*WORK ITEM:* In the records below, please retype word for word every line from the one containing "Task: Click the UTC timezone label" through the final one, both included, and nothing else.

START MATERIAL FOR THIS EXERCISE

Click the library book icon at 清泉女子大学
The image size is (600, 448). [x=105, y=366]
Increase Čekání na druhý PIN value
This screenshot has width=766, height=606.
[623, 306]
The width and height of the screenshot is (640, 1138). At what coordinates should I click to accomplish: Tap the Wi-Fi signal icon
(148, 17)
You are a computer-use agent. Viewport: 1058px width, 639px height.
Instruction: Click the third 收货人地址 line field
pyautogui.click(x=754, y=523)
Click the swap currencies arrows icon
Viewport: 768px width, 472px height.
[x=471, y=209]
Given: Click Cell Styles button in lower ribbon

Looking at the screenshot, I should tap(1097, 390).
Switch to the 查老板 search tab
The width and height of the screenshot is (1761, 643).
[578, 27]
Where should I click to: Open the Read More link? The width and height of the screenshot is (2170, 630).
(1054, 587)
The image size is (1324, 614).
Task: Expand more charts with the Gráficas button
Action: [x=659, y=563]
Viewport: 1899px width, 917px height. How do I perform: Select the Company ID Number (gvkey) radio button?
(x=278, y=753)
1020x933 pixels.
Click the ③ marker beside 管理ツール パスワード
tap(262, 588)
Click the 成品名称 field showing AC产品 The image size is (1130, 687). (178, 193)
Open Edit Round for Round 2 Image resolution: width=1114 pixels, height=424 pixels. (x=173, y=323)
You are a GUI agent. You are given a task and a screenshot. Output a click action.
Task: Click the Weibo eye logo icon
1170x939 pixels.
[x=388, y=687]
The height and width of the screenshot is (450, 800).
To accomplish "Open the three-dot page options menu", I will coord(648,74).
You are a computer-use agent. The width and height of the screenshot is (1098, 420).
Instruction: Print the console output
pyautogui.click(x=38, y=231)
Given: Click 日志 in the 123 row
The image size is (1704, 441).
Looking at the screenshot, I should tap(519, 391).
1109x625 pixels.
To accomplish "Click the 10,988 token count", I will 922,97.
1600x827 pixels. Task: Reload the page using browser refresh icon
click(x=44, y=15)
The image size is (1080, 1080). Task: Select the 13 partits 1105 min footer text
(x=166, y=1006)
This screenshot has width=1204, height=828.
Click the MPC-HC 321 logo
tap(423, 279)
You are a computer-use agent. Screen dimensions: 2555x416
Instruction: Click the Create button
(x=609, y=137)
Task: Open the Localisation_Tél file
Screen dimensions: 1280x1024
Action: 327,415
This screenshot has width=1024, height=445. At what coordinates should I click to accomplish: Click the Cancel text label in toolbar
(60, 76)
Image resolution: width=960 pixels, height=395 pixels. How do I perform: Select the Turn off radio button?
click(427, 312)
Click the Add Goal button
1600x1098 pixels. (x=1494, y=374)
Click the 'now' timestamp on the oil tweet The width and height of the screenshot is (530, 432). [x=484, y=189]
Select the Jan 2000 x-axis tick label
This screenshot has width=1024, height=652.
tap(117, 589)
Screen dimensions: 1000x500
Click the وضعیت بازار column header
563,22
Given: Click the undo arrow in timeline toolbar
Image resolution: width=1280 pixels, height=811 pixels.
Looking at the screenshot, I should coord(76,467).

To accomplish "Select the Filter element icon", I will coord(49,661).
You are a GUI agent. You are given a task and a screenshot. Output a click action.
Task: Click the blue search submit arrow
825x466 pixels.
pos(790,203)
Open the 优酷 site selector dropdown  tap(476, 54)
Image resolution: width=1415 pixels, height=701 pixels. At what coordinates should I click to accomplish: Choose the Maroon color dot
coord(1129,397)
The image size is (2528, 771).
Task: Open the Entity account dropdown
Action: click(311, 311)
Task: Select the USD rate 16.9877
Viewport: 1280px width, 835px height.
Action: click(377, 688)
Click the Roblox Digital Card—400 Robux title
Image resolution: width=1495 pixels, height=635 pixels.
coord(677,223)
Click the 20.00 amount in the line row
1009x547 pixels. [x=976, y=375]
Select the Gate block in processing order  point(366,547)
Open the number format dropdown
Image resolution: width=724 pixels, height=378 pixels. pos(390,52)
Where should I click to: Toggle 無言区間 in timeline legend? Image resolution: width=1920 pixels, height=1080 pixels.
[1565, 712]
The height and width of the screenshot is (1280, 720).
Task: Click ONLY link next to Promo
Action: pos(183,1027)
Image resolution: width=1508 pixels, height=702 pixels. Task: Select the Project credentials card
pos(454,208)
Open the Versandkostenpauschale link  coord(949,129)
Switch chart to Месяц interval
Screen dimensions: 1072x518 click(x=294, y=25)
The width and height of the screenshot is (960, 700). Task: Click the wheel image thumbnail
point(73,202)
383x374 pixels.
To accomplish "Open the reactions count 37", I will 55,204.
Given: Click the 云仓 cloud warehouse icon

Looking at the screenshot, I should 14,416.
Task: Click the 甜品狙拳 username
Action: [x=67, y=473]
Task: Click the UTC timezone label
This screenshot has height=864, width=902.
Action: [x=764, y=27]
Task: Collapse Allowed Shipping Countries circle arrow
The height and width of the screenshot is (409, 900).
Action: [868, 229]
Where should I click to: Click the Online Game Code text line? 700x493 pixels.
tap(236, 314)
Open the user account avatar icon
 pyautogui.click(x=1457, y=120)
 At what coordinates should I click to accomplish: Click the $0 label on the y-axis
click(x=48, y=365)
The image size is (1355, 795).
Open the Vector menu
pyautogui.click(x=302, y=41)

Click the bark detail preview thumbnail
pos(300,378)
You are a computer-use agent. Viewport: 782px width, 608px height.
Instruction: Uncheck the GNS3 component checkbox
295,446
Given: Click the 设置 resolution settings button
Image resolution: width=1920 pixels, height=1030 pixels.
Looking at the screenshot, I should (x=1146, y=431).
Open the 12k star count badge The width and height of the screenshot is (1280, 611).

END MATERIAL FOR THIS EXERCISE

*TASK RESPONSE:*
Task: Click the UTC timezone label
This screenshot has height=864, width=902.
Action: [x=764, y=27]
Task: Collapse Allowed Shipping Countries circle arrow
The height and width of the screenshot is (409, 900).
Action: [868, 229]
Where should I click to: Click the Online Game Code text line? 700x493 pixels.
tap(236, 314)
Open the user account avatar icon
 pyautogui.click(x=1457, y=120)
 At what coordinates should I click to accomplish: Click the $0 label on the y-axis
click(x=48, y=365)
The image size is (1355, 795).
Open the Vector menu
pyautogui.click(x=302, y=41)

Click the bark detail preview thumbnail
pos(300,378)
You are a computer-use agent. Viewport: 782px width, 608px height.
Instruction: Uncheck the GNS3 component checkbox
295,446
Given: Click the 设置 resolution settings button
Image resolution: width=1920 pixels, height=1030 pixels.
Looking at the screenshot, I should (x=1146, y=431).
Open the 12k star count badge The width and height of the screenshot is (1280, 611).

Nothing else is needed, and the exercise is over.